The smartphone-equipped customer has become an easily approachable customer with virtual tools. Through these devices, customers can be informed about the latest products and offers, new inventory etc. and the process of payments can be made faster. Furthermore, innovations like interactive kiosks and virtual mirrors could also refuel the desire of customers to shop in a physical store. Retailers should also look for ways to leverage technology to enhance the in-store experience.
Revolutionizing Customer Outreach
Probably, the biggest transformation has happened in the customer outreach department on the back of predictive analytics technology and big data. The buying process begins right at the home of the customer, where he/she can access all the information needed to optimize their shopping journey. All throughout this journey, the customer leaves bits and pieces of behavioural information which the retailer can now piece together with the help of cutting-edge technology. These insights are then used to encourage customers to spend more time at the shops.
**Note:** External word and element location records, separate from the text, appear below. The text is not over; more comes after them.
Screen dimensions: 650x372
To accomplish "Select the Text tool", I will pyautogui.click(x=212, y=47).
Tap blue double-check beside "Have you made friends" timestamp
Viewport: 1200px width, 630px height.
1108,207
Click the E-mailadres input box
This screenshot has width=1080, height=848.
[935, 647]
Several technology trends over the past five years have considerably altered the retail environment. These days, each and every customer is a digital customer, with fast-rising expectations regarding quality and seamless shopping experience. They are taking more control of their shopping experience. Retailers also need to up their game to appeal to the tech-savvy buyers of today. But first, they have to be honest with themselves regarding their choice of strategies, think hard about their strategies and prepare a blueprint which could be implemented strongly by the spread of technologies. IT investment in retail is essential not just for the success, but for the survival of the industry as well. The future offers new systems with emphasis placed firmly on continuous improvements in effectiveness, efficiency and profitability.